● Try it: Print only the lines running from the line with "Task: Expand the Product Line All dropdown" to the final line below, both included, exactly as written and without the pictures.

(Dataset entries)
━━━━━━━━━━━━━━━━━━━━

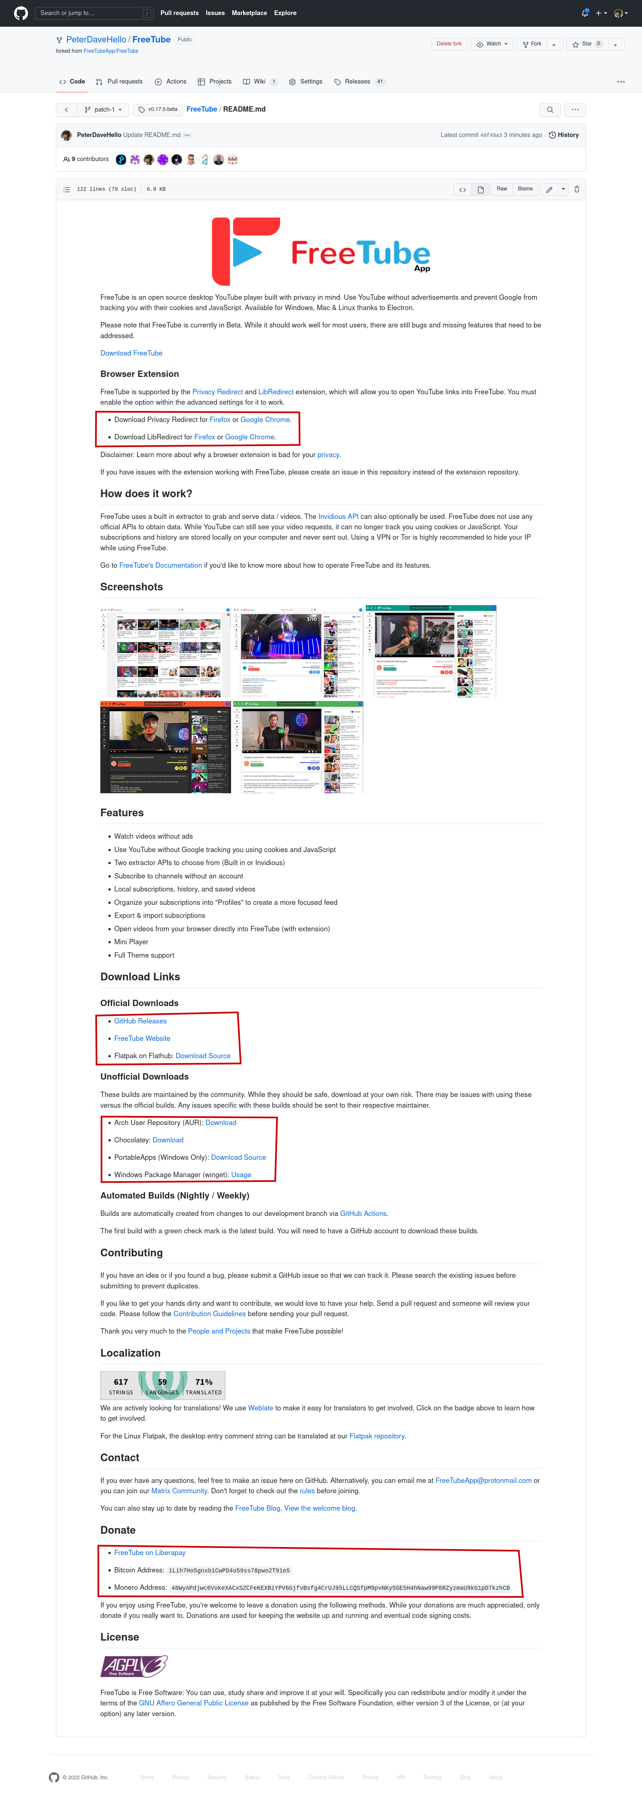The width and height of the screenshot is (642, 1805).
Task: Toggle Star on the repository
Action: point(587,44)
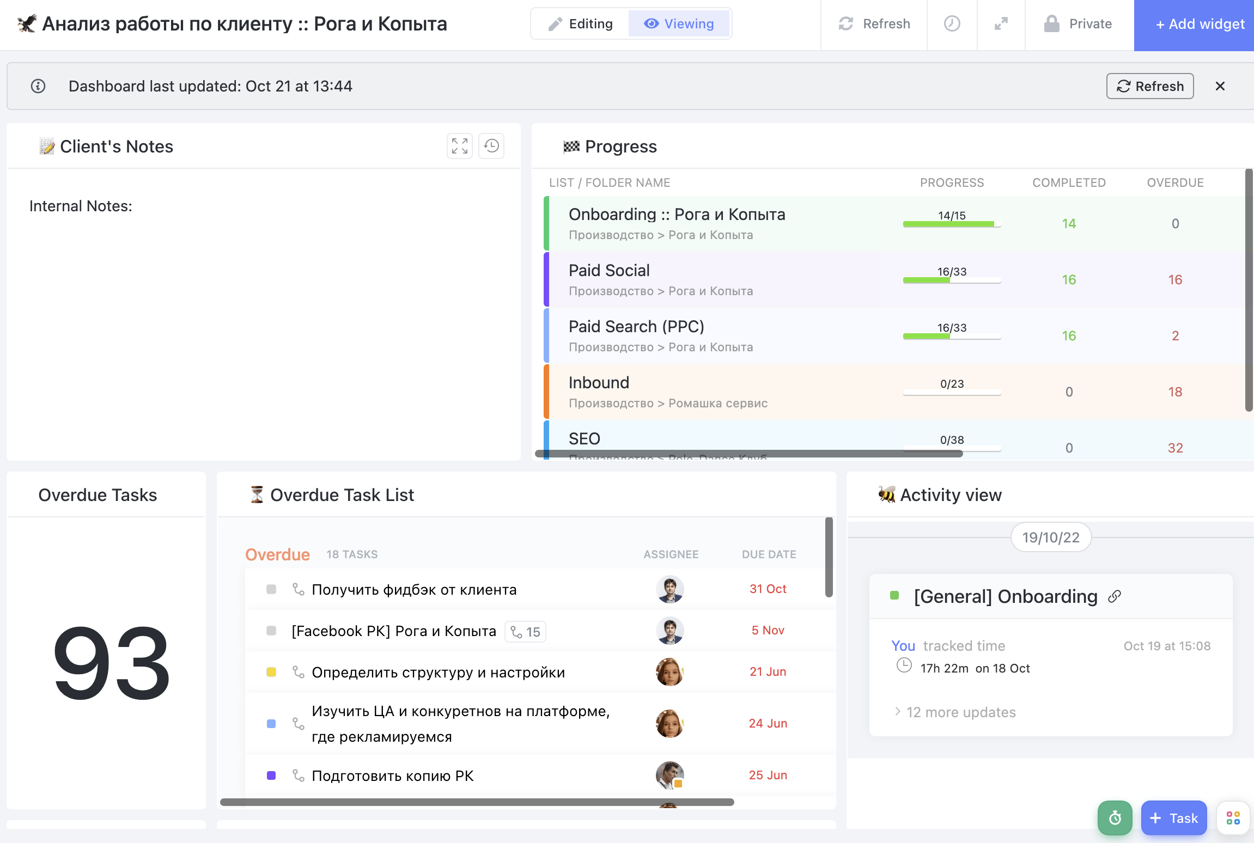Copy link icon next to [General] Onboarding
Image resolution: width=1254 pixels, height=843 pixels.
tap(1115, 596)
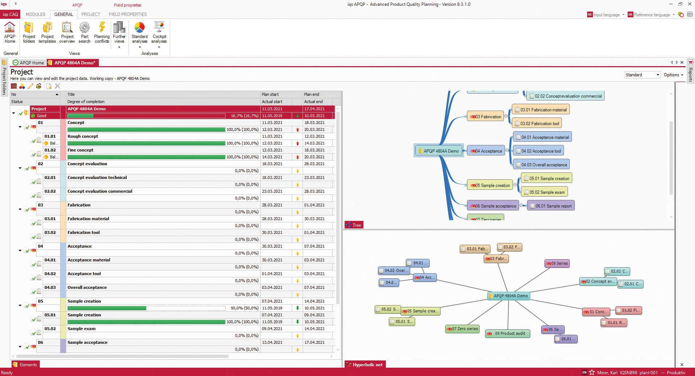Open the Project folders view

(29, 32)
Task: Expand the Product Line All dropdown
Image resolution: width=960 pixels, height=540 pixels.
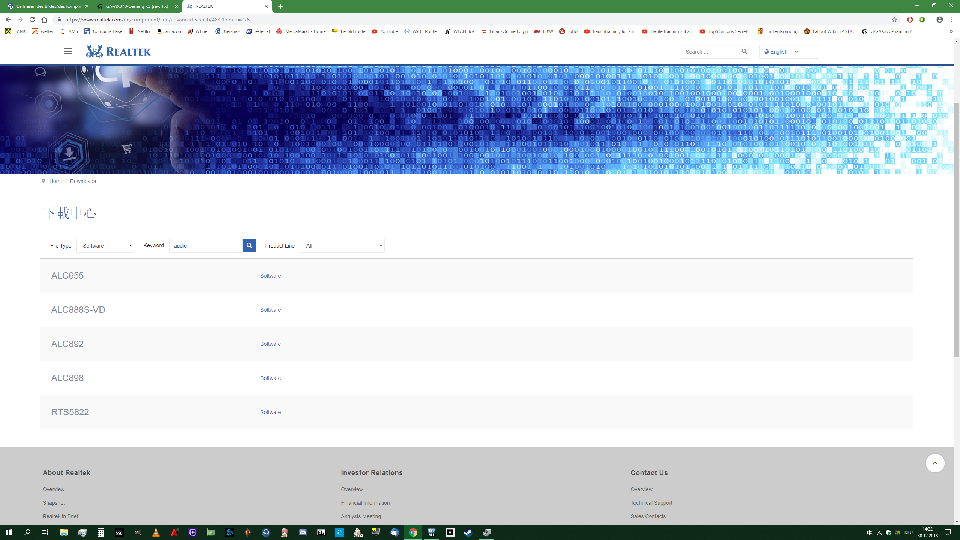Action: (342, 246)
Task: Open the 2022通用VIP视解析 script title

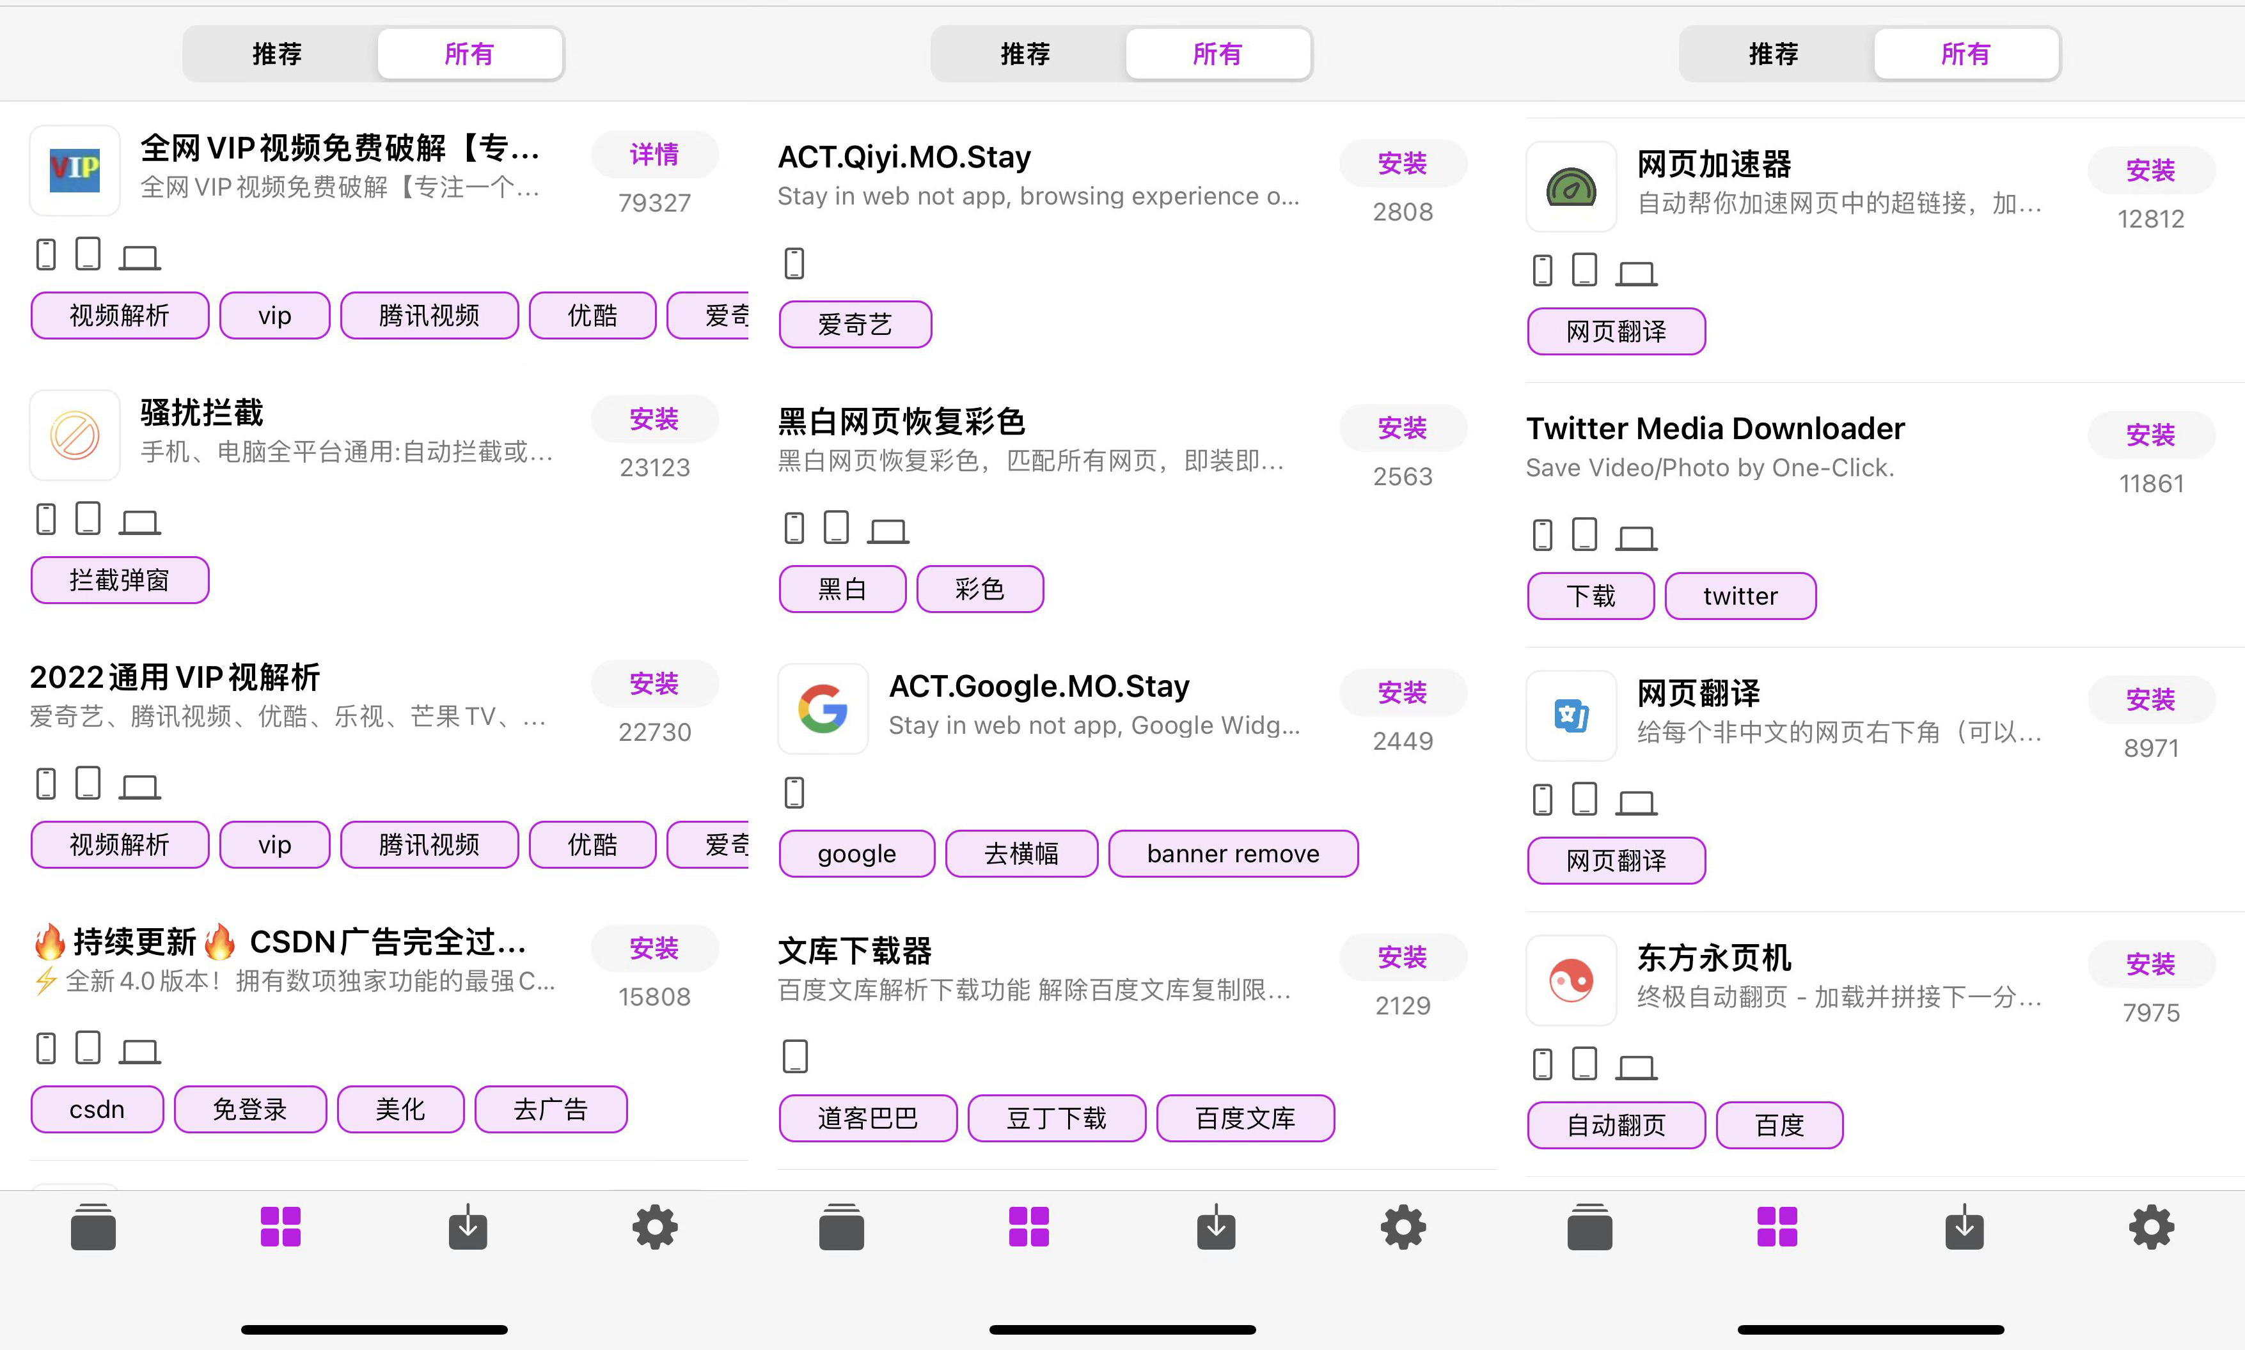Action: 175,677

━━━━━━━━━━━━━━━━━━━━

● Problem solution:
Task: Expand the Product Line All dropdown
Image resolution: width=960 pixels, height=540 pixels.
Action: (342, 246)
Task: Open the 2022通用VIP视解析 script title

Action: 175,677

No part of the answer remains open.